Near-disaster: As Melchior in "Spring Awakening."
"There’s a scene where I’m supposed to beat [actress] Lea Michele with a switch. I don’t know if I was getting stronger or the sticks were getting weaker, but for five performances in a row, they kept breaking. The day Sarah Jessica Parker was in the audience, it broke and flew into the seventh row, and it hit some lady in the head."
There are also contributions from Nathan Lane, Brian Dennehy, Kristin Chenowith…
(4) Mo Rocca’s thoughts on the nominated plays:
The Plays: Oh, right, the plays. This is where everyone feels a little bit guilty. They don’t get the attention of the press. They don’t get the dollars from the tourists.
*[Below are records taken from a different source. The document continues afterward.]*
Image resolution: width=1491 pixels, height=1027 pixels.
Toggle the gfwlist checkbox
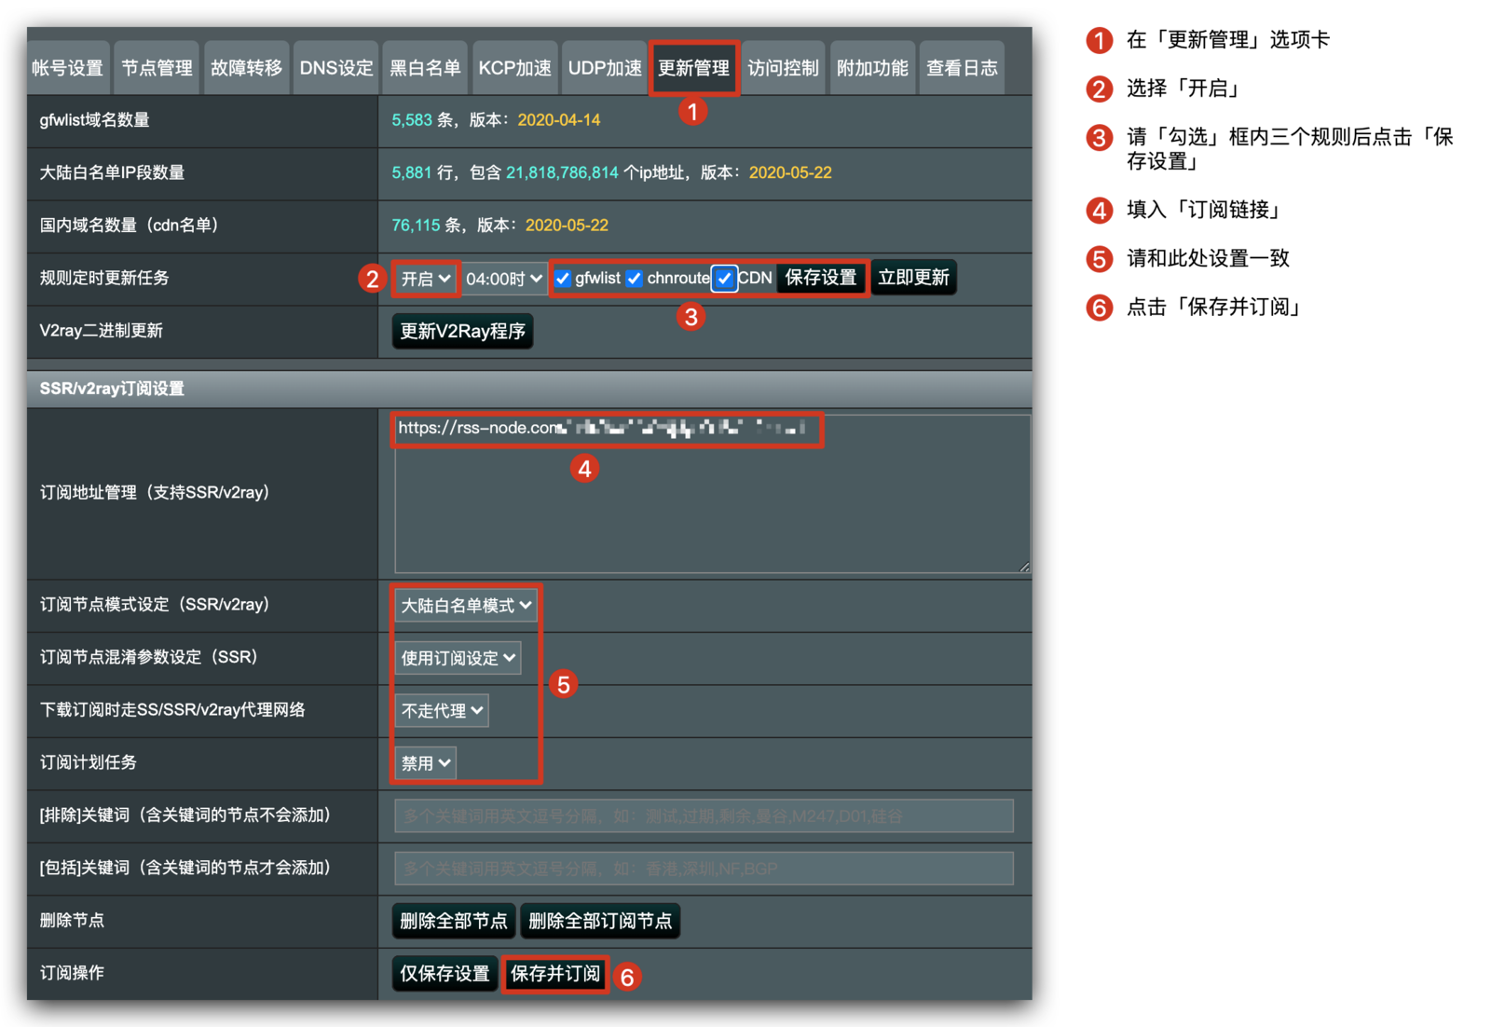[x=563, y=279]
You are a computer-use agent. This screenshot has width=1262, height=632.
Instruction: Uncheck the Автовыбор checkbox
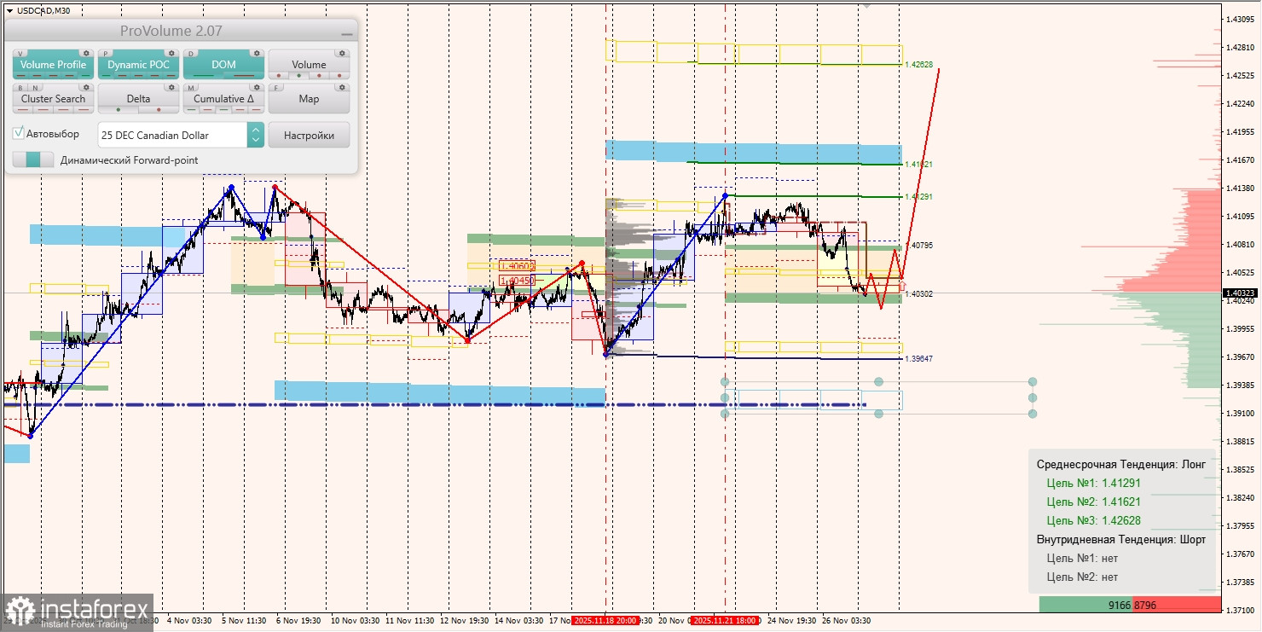pos(19,133)
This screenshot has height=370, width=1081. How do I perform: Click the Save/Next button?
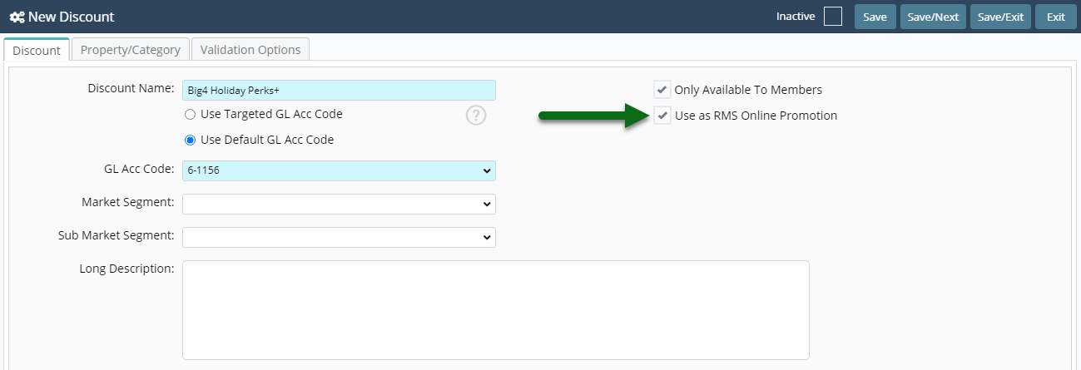(933, 17)
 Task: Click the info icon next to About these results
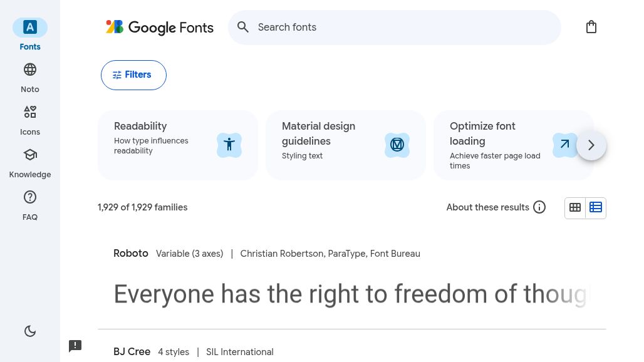tap(539, 207)
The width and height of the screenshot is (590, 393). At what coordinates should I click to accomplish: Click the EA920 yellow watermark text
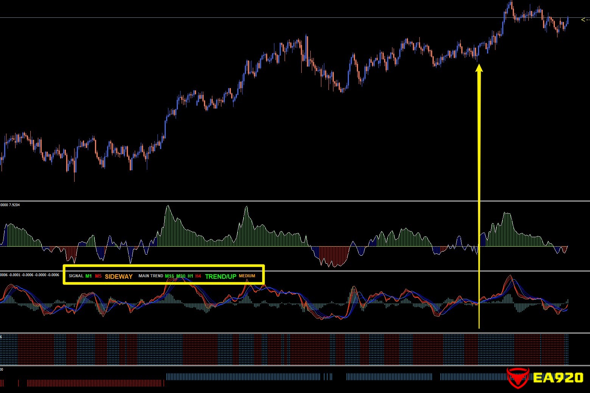(x=558, y=378)
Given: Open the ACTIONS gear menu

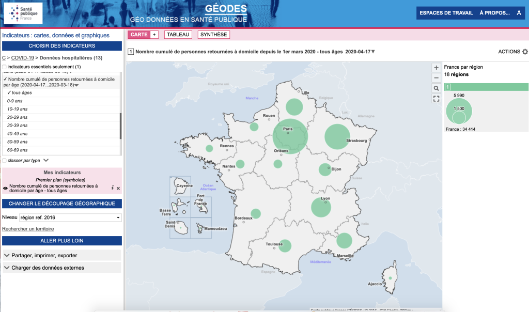Looking at the screenshot, I should [x=525, y=52].
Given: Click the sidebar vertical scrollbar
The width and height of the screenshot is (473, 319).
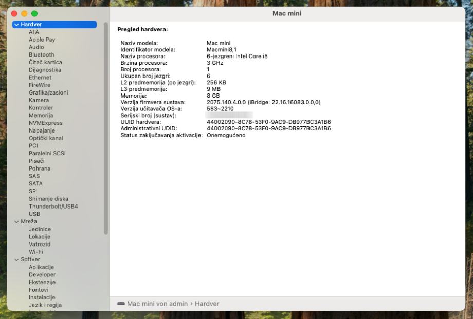Looking at the screenshot, I should click(106, 128).
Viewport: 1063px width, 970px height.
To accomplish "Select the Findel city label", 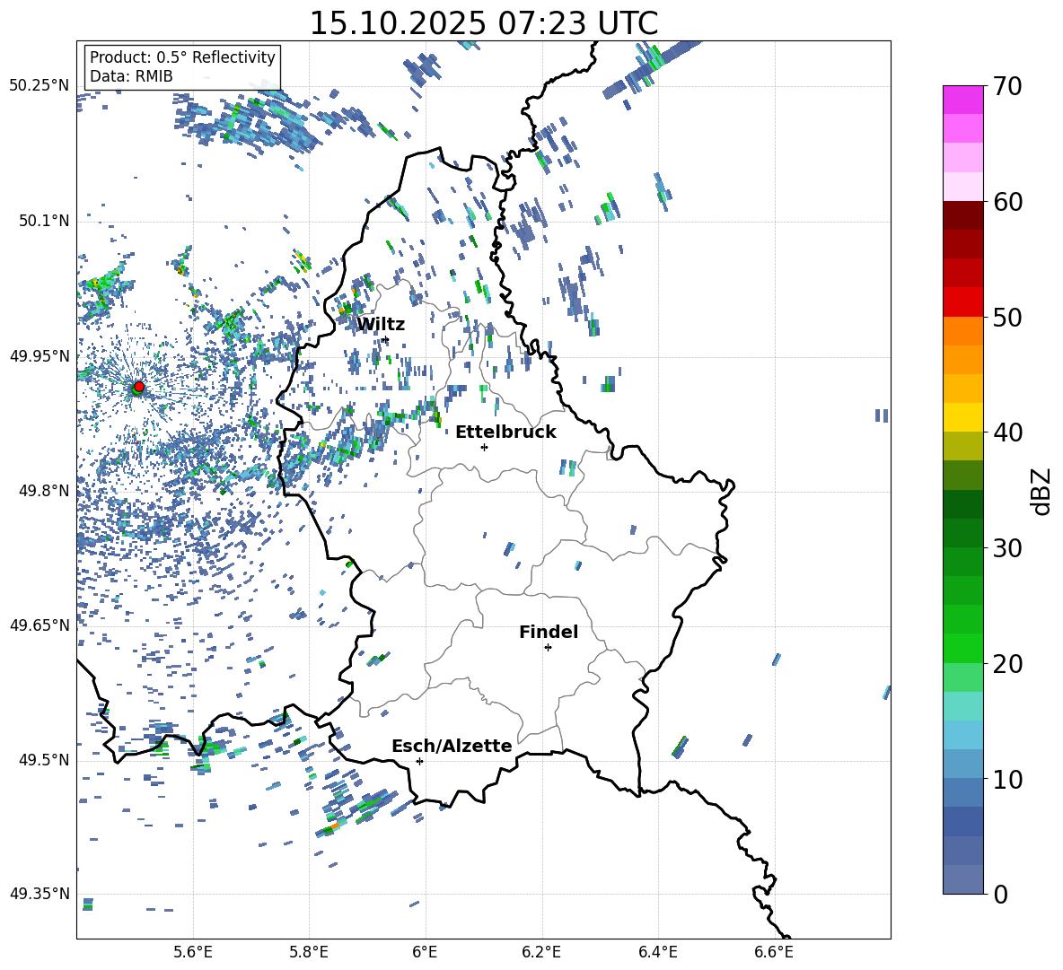I will pos(549,632).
They don’t get much play on the Tony telecast. (To be fair: Would you rather watch the cast of Mary Poppins kick up their heels to ”Supercalifragilistic” or…listen to The Year of Magical Thinking‘s Vanessa Redgrave drone on about what a drag it is being a widow? Be honest!) Still, this year’s crop of Best Play nominees is imposing, Tom Stoppard’s Coast of Utopia and Peter Morgan’s Frost/Nixon among them. I really should go see them.
(5) Does winning a Tony make a difference? Depends:
Jeff Whitty, Tony-winning librettist of Avenue Q: "We were doing fine, but we weren’t playing to capacity. After we won the Tony, we were brought up to capacity. The premise [of the show] is so hard to get across. People thought it was a children’s show, and it is adolescent and smutty. Winning the Tony pushed people over their initial reluctance to see a show with puppets."
Harold Prince, who received one of his 21 Tonys as director of The Phantom of the Opera: "I wish I could say that the Tony Award had genuine impact . . . but I think we were running strong even before we arrived in America [from London]. It didn’t make much [immediate] difference [at the box office]. However, had we lost it . . . who knows?"
(6) With Spring Awakening, there are 7 other Tony-Winning "Best Musicals" still playing on Broadway. Can you name them? (No, we’re not counting revivals of A Chorus Line and Les Miz, which both won "Best Musical" for the original productions). Answers below the fold…
Spring Awakening joins The Phantom of the Opera (1988), Rent (1996), The Lion King (1998), Hairspray (2003), Avenue Q (2004), Monty Python’s Spamalot (2005) and Jersey Boys (2006).